E in effetti Siciliano è stato un pentito “ondeggiante”, ma che alla
fine, in aula, ha confermato tutte le accuse. Non è bastato.
L’assoluzione dei tre ricalca la vecchia formula, oggi abolita
formalmente, dell’insufficienza di prove.
Buttato dal quarto piano
Dopo tanti anni questa storia, veramente infinita, mi riempie solo di
tristezza. E di rabbia. È la tristezza e la rabbia di chi all’età di 24
anni ha visto le sue speranze, i suoi sogni di un mondo migliore
offuscati da uno scoppio con tanti morti. Di uno che d’improvviso vede
«in presa diretta» la criminalità del potere. Quella alla grande, quella
che non lascia dubbi. Una criminalità che ti fa risvegliare all’alba del
16 dicembre quando un tuo compagno, Amedeo Bertolo, ti chiama al
telefono per dirti che un altro tuo compagno di gruppo, Giuseppe Pinelli,
è stato buttato dal quarto piano della questura di Milano.

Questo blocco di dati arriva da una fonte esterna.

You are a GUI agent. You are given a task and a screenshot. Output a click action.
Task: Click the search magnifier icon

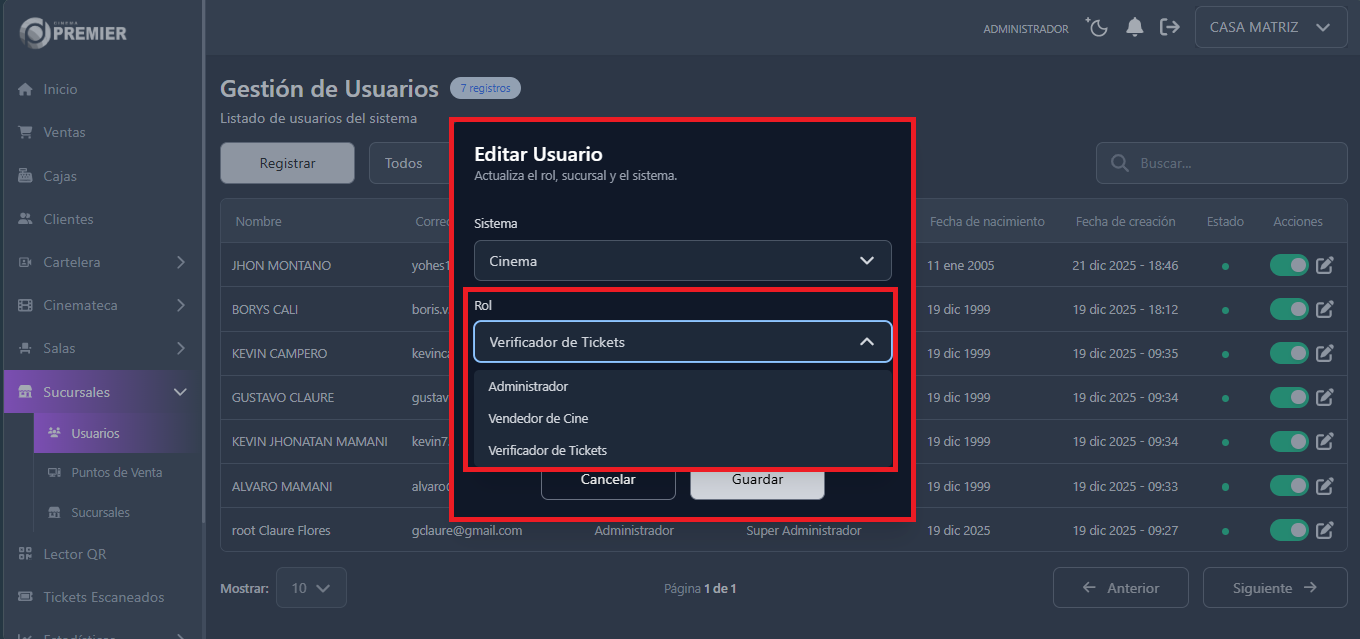(x=1119, y=162)
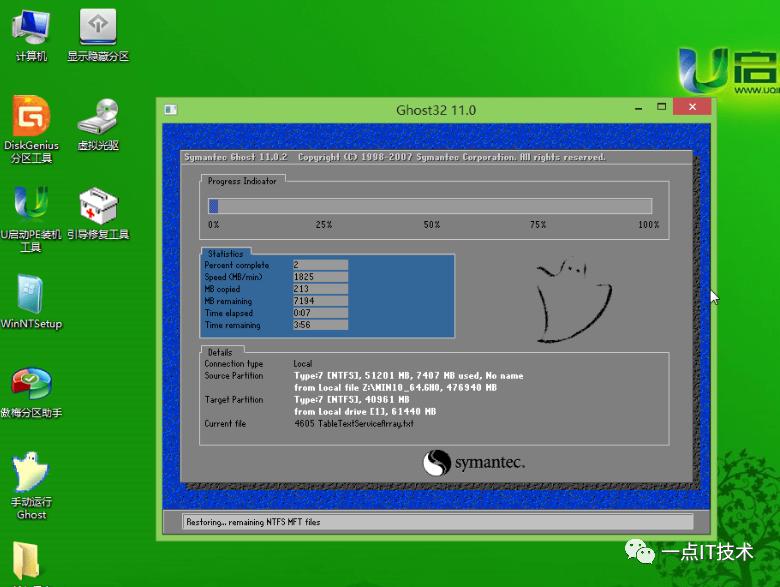The width and height of the screenshot is (780, 587).
Task: Launch 傲梅分区助手 from the desktop
Action: tap(31, 384)
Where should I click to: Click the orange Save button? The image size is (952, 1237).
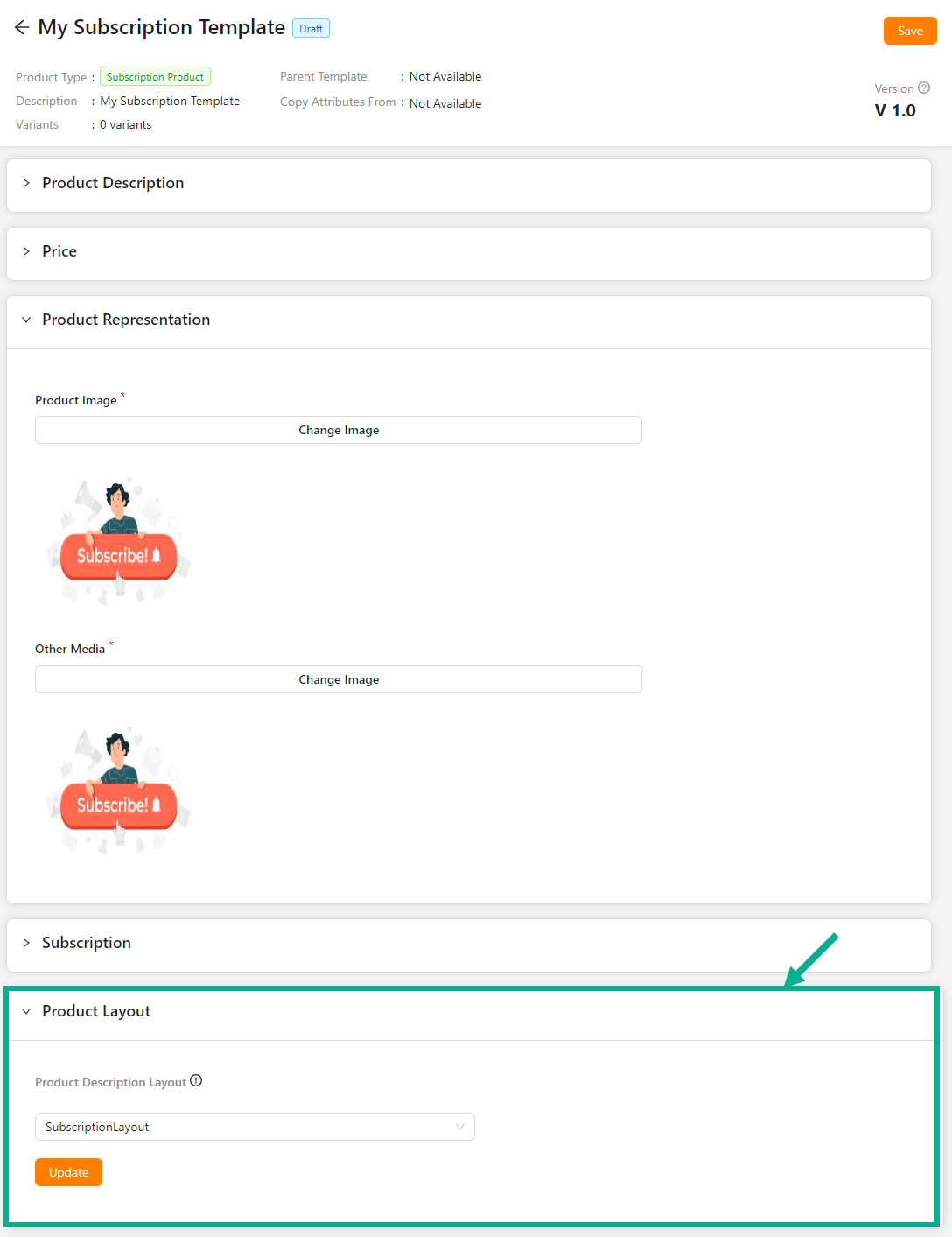910,31
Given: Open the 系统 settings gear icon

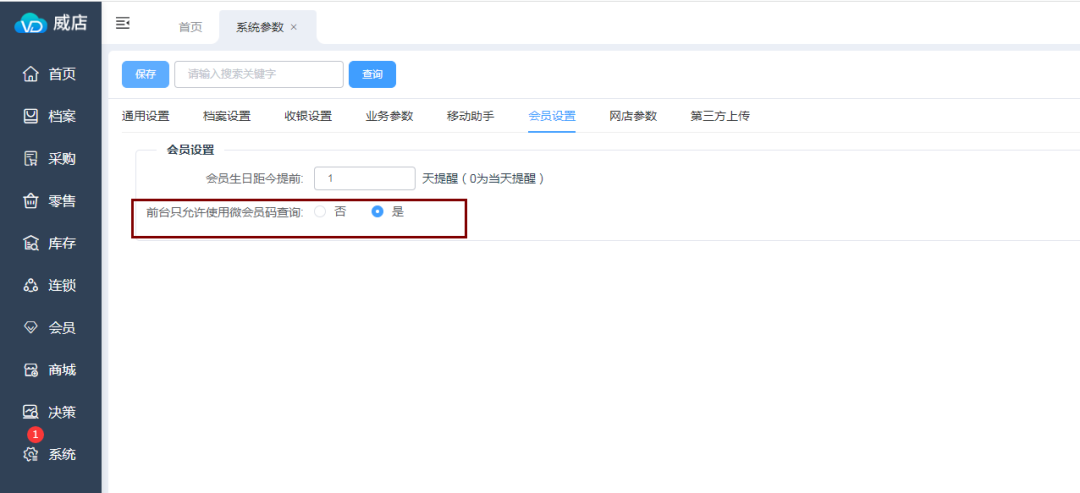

Beh, provate a pensare che cosa si sente in un momento simile. Io so
soltanto che la mia vita è stata profondamente segnata da quelle bombe,
dalla morte di Pinelli. Poi è stato tutto diverso. In modo profondo. C’è
una rabbia che non mi lascerà mai. Quei criminali (i servizi che hanno
orchestrato la strage, i neonazisti che l’hanno effettuata, i politici
che l’hanno coperta perché erano i mandanti) oltre a cambiare il corso
della storia, hanno fatto una cosa tanto, tanto più piccola, una cosa
che non interessava a nessuno, ma per me importante: hanno cambiato
anche la mia piccolissima storia personale. Quella di un giovane
(allora) che si è visto sommerso da un gioco tanto grande e criminale.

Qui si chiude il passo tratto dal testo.